Albers said, “We have one complaint that represents a rape.”
“The crimes have been committed by a group of people who mostly come from the North African and Arab countries.”
Albers said that when the group of about 1,000 men began throwing fireworks from the top of steps into crowds below, police tried to clear the square, but the men split up into smaller groups and began attacking people.
Police were able to arrest only five men.
A female victim of sexual assault, identified simply as 28-year-old “Katja L,” described her experience with two female friends and a male friend to the German newspaper Der Express .
“When we came out of the station, we were very surprised by the group [of exclusively young foreign men] that met us there. We then walked through this group of men. There was an alley through [the men] which we walked through. Suddenly I felt a hand on my buttocks, then on my breasts, in the end, I was groped everywhere. It was a nightmare. Although we shouted and beat them, the guys did not stop. I was desperate and think I was touched around 100 times in the 200 meters. Fortunately I wore a jacket and trousers. A skirt would probably have been torn away from me.”
Another victim described how the men laughed as they pulled her hair and tore off her tights and underwear, shouting “f**ky, f**ky.”
Police said that in addition to the sexual assaults the gang of “foreign-looking men” also engaged in drunken brawls.
Police handling of the incident has come under scrutiny. According to reports, the police response was grossly inadequate. Only 10 officers were dispatched to the station following complaints of sexual assaults. Police were also criticized for making only five arrests despite security cameras at the scene of the crimes.
While some have raised questions about claims that the men were migrants, some media reports said that police found the arrested men carrying official immigration papers.
German media reports quoted Albers saying it was “an intolerable situation that such crimes are committed in the middle of the city.”
Justice Minister Heiko Maas described the incident as a “new scale of organized crime.”
German Chancellor Angela Merkel expressed shock at the incident. Cologne Mayor Henriette Reker described it as “unbelievable and intolerable.”
Merkel reportedly told Reker in a phone call, “Everything must be done to investigate those responsible as quickly and completely as possible and punish them, regardless of where they are from.”
But integration commissioner Aydan Ozoguz warned against the tendency to use the incident as an excuse to put foreigners and refugees under a “blanket of suspicion.”
However, the latest incident is certain to further fuel anti-migrant sentiments in Germany and increase support for right-wing groups calling for the government to stop letting in refugees.
Germany took in about one million refugees from Middle Eastern areas affected by war last year, more than any other European or Western country.
Germany remains divided over the decision to take in refugees from the Middle East. Groups supporting and opposing refugees have held demonstrations and protests.

============================================================

* **Job A**: Edit the rows between the line holding "mouth (693, 288)" and the last row, inclusive, so that "silky" becomes "smooth" and nothing else changes. Return only those rows.

* **Entries on finding words and elements**:
============================================================

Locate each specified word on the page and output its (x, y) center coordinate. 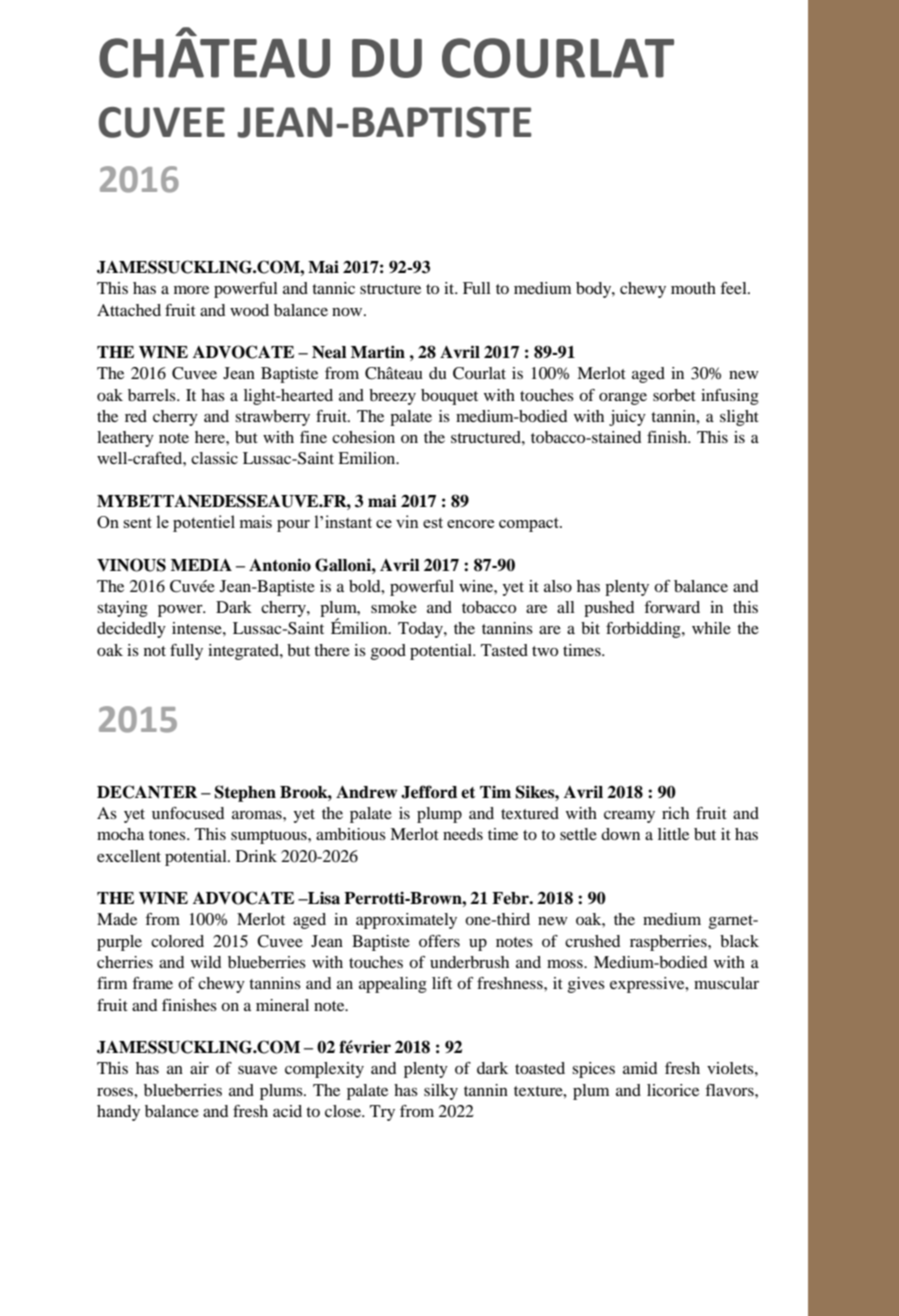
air (199, 1068)
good (388, 652)
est (433, 522)
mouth (693, 288)
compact (530, 524)
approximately (406, 921)
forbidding (644, 630)
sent (137, 522)
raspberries (669, 943)
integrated (244, 652)
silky (441, 1092)
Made (117, 919)
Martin (378, 352)
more (191, 290)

============================================================

* **Job B**: According to the news excerpt, how many officers were dispatched to the station after the complaints of sexual assault?

* **Correct output A**:
mouth (693, 288)
compact (530, 524)
approximately (406, 921)
forbidding (644, 630)
sent (137, 522)
raspberries (669, 943)
integrated (244, 652)
smooth (441, 1092)
Made (117, 919)
Martin (378, 352)
more (191, 290)

* **Correct output B**: Only 10 officers were dispatched.